ベンロマック蒸留所特集!製法・歴史・種類の特徴を徹底解説!

スコッチ
出典:Whisky.com
ベンロマック蒸溜所の特徴

・年間生産量約15万リットルとスペイサイドでは最小規模
・経営難が続いたが、1997年に復活し、現在は良好な状態で運営されている
・ミディアムピートのモルトを使用

・2種類の酵母を使用することで、複雑な香りをつくりだしている

ベンロマック蒸溜所はどこにあるの?

ベンロマック蒸溜所は、スコットランドの北東に位置するスペイサイド地方のフォレスにあります。

『Benromach(ベンロマック)』はゲール語で『木や草の生茂る山』という意味だそうです。スペイサイド地方は大麦の生産地であり、燃料となる泥炭(ピート)も豊富であるため、ウイスキー造りに最適な土地です。

また、フォレスの年間平均気温は以下のグラフの通りで、年間を通して気温差が少ないとても穏やかな土地です。

ベンロマック蒸溜所の歴史について教えて!

1898年にF.W.Brickmann(ブリックマン)とJohn Callum(ジョンカラム)によって蒸溜所は設立されました。2年後に生産を開始しましたが、まったく長続きせず、彼らは同じ年に蒸溜所を閉鎖しなければなりませんでした。

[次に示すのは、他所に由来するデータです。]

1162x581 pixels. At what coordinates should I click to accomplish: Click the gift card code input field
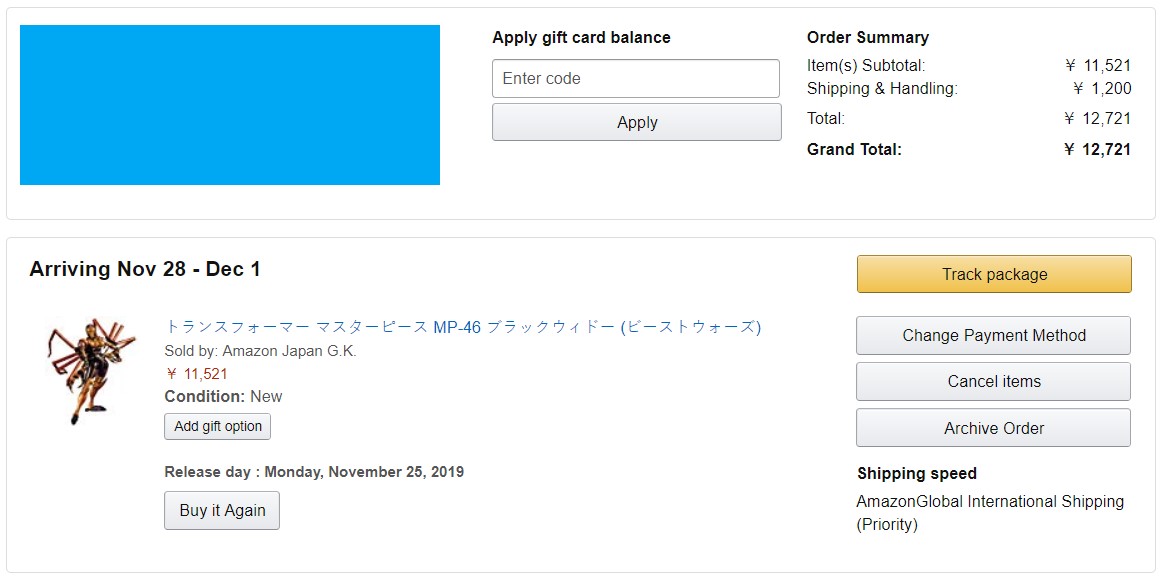635,79
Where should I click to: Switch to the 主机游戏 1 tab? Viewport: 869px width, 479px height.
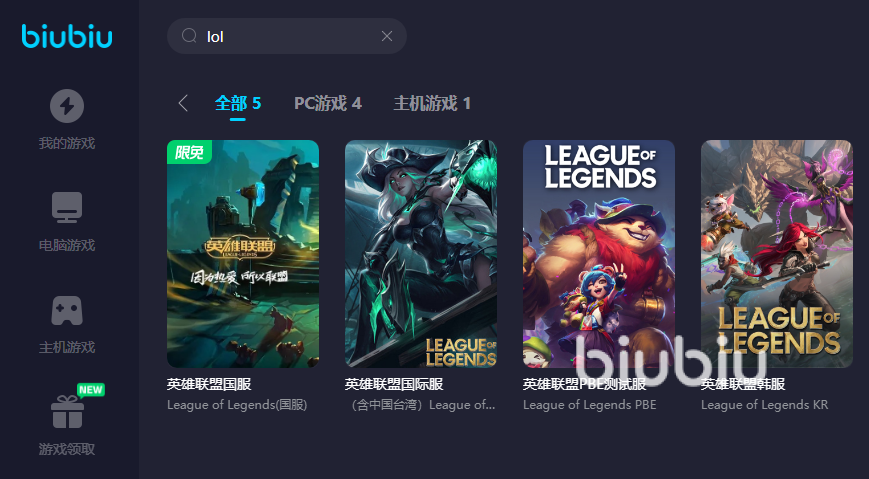pos(432,103)
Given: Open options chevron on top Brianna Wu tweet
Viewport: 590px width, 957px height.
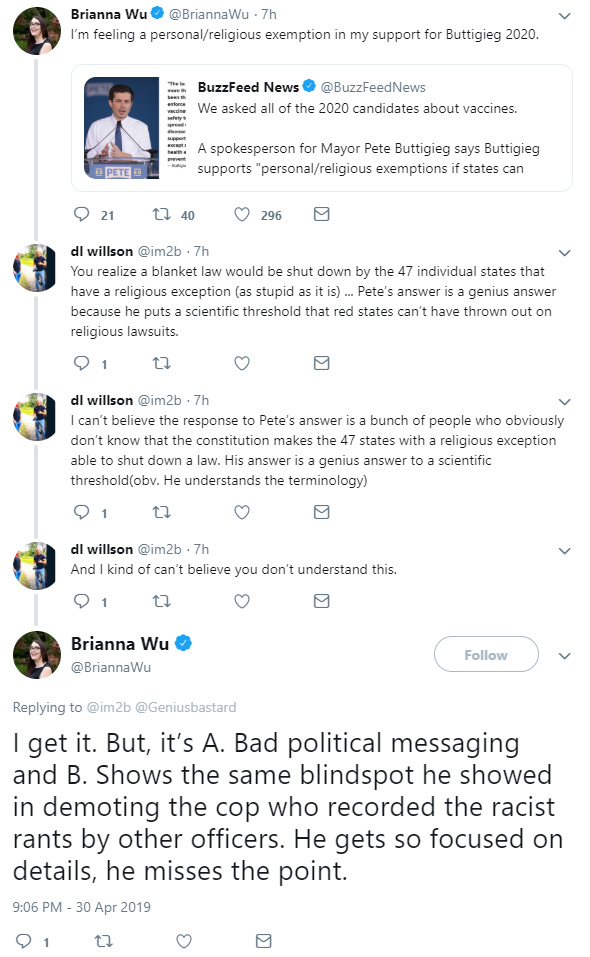Looking at the screenshot, I should click(565, 16).
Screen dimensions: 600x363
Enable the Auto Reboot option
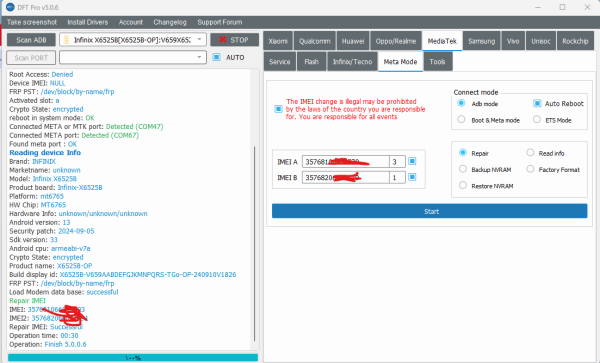(537, 103)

1911年にベンロマックはハーベイマクネア&カンパニーに買収され生産を再開しました。しかし、不幸にも第一次世界大戦で大麦が不足したためにほとんどの蒸留所が閉鎖されるのと同様に1914年に生産を再び停止しました。

その後、1966年から1983年までの短い生産期間がありました。最後に1993年にゴードン&マクフェイルが蒸留所を購入し、1997年に生産を開始しました。彼らは蒸留所を改装し、現在は良好な状態で、ようやく運営が行われています。

製法の特徴は?

原料について

モルティング工程を説明しているボード 出典:whisk.com

ベンロマックは年間生産量が約15万リットルとスペイサイドで最小の蒸溜所の一つです。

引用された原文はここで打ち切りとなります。